## EXCERPTED PASSAGE
________________

Google Books

The Google Books Partner program enables selling books through the Google Play store and offering a preview on Google books.
The program makes books discoverable to Google users around the world on Google books. When readers find a book on Google Books, they can preview a limited number of pages to decide if they’re interested in it. Readers can also follow links to buy the book or borrow or download it when applicable.

As a publisher you can download reports on Google Books data from https://play.google.com/books/publish/.

Currently there are 3 report types available:

Google Play sales summary report
Google Play sales transaction report
Google Books Traffic Report

In this telescope we collect data from the last 2 reports.
The corresponding tables created in BigQuery are google.google_books_salesYYYYMMDD and google.google_books_trafficYYYYMMDD.

Summary
Average runtime	5 min
Average download size	1-100 MB
Harvest Type	SFTP
Harvest Frequency	Weekly
Runs on remote worker	False
Catchup missed runs	True
Table Write Disposition	Truncate
Update Frequency	Daily
Credentials Required	Yes
Uses Telescope Template	Snapshot
Each shard includes all data	No

Telescope object ‘extra’

This telescope is created using the Observatory API. There is one ‘extra’ field that is optional for the corresponding Telescope object, namely the ‘accounts’ field.

________________

## STORED RECORDS
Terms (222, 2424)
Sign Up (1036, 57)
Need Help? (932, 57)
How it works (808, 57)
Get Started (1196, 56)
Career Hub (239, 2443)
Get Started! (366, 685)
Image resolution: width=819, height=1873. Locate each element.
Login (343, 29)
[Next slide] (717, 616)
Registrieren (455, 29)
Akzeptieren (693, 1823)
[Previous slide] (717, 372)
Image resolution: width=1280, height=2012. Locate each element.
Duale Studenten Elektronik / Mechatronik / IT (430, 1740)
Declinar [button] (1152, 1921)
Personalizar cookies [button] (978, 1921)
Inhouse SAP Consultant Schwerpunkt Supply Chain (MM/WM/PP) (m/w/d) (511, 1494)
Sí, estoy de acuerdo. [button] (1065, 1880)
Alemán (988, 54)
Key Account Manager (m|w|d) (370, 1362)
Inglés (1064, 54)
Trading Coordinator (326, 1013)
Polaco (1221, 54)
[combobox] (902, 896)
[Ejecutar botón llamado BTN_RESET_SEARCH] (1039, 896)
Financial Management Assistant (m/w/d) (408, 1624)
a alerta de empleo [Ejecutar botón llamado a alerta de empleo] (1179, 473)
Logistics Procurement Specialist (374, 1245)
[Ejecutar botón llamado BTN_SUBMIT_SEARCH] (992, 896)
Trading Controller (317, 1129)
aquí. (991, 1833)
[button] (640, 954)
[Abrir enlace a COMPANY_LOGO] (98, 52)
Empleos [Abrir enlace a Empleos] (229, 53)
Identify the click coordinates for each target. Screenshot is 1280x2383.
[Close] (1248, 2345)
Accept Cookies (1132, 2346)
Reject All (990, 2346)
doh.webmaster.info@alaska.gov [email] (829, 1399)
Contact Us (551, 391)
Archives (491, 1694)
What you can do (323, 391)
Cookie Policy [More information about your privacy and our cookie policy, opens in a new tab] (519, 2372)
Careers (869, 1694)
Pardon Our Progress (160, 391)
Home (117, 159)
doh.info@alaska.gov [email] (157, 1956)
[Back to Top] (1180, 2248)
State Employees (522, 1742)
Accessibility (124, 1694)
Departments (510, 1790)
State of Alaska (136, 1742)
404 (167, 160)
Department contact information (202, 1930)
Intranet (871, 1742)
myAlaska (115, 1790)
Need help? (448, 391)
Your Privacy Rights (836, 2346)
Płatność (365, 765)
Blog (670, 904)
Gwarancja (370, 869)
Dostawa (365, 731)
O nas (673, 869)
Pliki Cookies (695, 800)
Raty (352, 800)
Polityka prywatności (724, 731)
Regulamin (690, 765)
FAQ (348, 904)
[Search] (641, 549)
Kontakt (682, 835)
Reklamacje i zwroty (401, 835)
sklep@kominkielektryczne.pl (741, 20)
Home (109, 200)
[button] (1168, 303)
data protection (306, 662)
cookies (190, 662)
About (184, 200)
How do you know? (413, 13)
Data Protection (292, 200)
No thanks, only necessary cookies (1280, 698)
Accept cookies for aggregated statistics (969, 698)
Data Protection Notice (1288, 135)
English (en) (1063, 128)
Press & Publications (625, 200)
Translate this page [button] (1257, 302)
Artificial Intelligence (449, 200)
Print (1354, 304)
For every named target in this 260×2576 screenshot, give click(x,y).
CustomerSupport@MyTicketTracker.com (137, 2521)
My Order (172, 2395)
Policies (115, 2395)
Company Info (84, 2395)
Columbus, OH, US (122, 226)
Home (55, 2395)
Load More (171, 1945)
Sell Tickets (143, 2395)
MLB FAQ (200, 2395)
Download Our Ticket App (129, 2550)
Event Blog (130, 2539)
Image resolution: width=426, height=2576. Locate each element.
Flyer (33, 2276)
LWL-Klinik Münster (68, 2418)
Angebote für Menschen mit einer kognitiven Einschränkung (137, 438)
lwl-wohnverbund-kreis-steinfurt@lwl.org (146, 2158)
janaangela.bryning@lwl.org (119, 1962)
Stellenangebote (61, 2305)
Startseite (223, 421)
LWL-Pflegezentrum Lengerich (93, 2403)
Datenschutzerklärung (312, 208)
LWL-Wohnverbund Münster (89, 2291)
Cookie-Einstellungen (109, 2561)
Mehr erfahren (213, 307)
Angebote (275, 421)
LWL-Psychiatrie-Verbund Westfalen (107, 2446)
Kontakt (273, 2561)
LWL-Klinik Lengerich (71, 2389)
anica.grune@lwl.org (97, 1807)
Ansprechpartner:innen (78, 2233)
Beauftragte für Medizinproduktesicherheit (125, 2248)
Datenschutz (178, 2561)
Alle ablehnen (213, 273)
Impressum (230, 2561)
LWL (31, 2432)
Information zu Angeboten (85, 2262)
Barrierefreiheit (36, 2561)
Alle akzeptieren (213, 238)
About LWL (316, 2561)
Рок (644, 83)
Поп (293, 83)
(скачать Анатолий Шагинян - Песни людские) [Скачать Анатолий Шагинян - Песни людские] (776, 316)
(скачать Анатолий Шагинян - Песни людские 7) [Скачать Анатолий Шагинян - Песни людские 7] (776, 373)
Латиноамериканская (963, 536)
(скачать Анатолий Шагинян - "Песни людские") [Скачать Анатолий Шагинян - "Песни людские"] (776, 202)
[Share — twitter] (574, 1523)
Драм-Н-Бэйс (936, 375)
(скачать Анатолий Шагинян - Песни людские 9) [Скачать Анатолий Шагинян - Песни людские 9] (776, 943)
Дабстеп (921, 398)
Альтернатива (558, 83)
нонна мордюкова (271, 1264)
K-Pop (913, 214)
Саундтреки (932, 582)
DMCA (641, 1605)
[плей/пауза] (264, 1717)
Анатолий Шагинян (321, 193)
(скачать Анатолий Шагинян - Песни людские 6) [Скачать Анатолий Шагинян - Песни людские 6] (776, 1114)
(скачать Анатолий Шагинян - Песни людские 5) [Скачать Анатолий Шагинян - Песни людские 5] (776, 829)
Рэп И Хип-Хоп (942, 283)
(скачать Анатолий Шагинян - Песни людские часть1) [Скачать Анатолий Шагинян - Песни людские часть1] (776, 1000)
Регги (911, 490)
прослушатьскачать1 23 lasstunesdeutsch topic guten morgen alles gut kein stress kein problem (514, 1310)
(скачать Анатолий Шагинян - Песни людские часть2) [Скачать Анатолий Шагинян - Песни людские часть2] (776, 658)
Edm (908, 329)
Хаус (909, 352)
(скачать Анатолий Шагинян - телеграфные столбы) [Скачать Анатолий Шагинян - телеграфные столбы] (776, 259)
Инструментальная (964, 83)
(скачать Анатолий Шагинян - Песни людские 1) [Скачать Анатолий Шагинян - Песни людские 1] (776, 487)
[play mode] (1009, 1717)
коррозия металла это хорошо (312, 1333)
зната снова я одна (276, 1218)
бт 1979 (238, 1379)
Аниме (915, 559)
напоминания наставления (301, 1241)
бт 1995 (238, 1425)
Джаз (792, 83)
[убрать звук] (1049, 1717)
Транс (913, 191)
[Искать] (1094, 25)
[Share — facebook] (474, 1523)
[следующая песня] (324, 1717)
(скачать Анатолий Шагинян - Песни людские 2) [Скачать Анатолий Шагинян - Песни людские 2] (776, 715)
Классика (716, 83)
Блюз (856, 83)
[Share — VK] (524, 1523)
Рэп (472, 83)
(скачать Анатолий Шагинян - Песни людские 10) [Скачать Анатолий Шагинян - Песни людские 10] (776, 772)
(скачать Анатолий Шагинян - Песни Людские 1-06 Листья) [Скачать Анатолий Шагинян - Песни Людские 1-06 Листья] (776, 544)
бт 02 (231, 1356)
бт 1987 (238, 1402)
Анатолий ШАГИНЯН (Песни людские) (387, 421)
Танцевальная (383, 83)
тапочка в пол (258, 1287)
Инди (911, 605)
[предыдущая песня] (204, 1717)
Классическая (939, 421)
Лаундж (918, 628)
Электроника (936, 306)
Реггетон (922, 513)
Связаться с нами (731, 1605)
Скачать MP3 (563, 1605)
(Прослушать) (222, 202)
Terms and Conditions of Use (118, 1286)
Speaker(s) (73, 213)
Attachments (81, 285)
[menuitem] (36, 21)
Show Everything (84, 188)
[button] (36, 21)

________________

## EXERCISE DESCRIPTION
Copy the Google Books text above word for word, from "Google Play sales summary" to "last 2 reports.".

## REPLY TO THE TASK
Google Play sales summary report
Google Play sales transaction report
Google Books Traffic Report

In this telescope we collect data from the last 2 reports.